For a future-disco hero, LCD Soundsystem's James Murphy is unusually self-conscious. Before you hear a single kick-drum sample on his excellent second album, Murphy seems to be intentionally setting the bar low, giving the massive, clattering dance-floor killer that opens the disc the awesomely pathetic title of "Get Innocuous." The first LCD track, 2002's "Losing My Edge," was an anthem for aging hipsters everywhere; Silver's first single, "North American Scum," is about the existential crisis of being American at this particular historical moment. Even though it's difficult to imagine Murphy ever exhorting, "Everybody dance now," musically he owes a huge debt to house-music masters like Clivilles and Cole.
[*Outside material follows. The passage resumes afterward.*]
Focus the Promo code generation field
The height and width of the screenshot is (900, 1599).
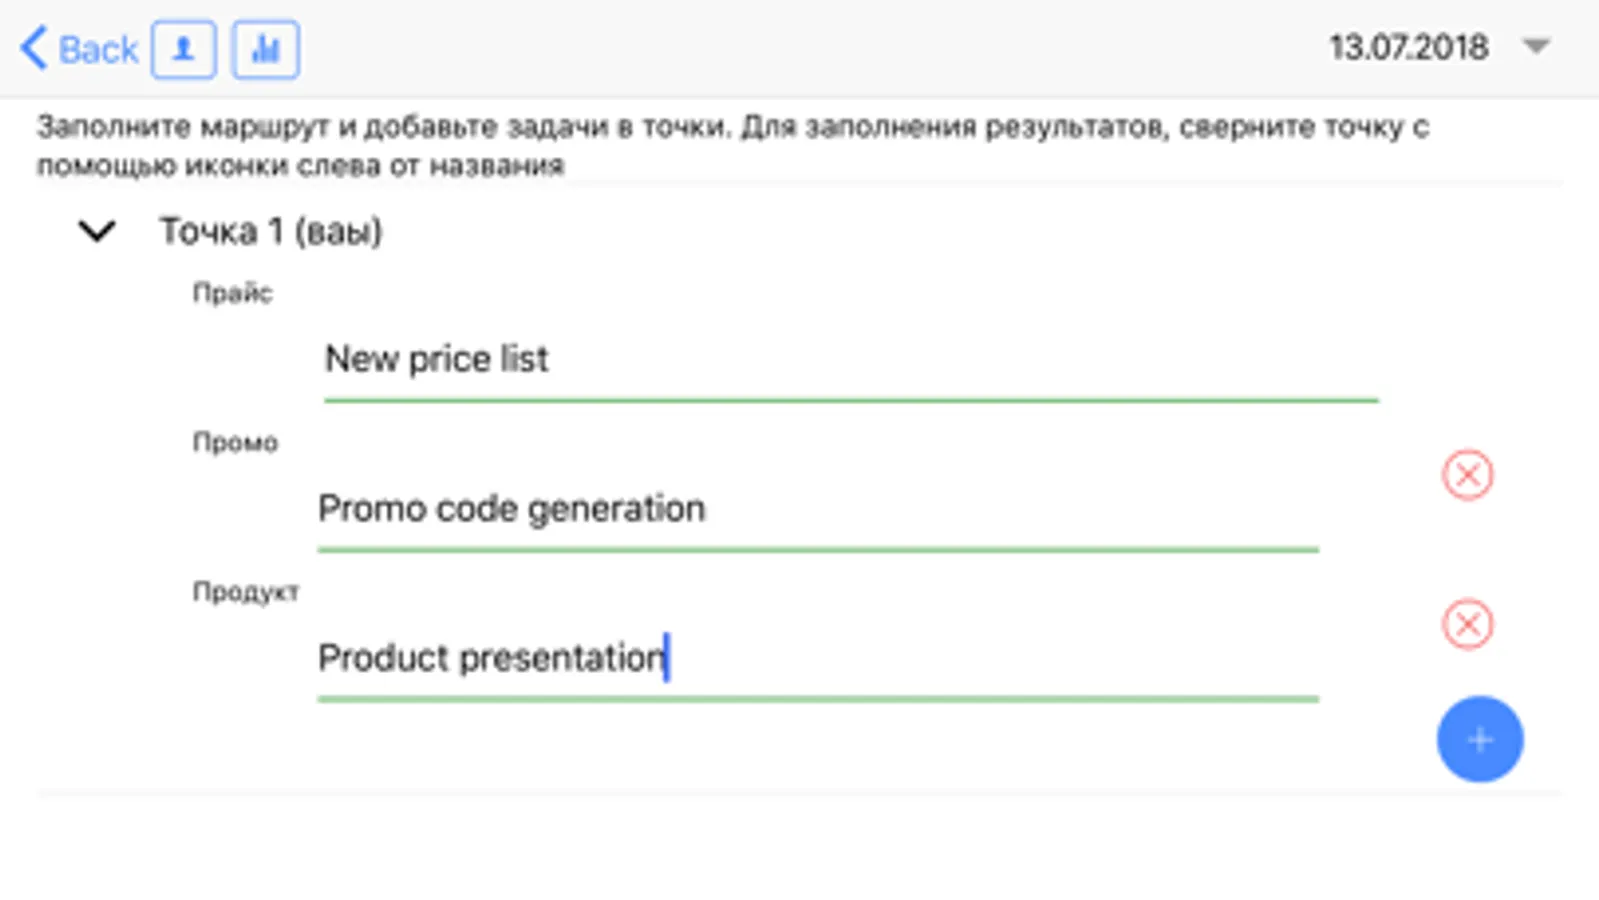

Putting aside the world-weary Bowie-meets-Byrne vocals, the bulk of the tracks — "Innocuous," "Us v Them," "Sound of Silver" — could be lost late-Eighties dance classics. But somehow it all holds together as an album (the New Wave-y tunes "Someone Great" and "All My Friends" help), and by the end, ex-indie-rocker Murphy comes full circle, returning to his roots with the Pavement-meets-Morrissey comic lament "New York I Love You but You're Bringing Me Down."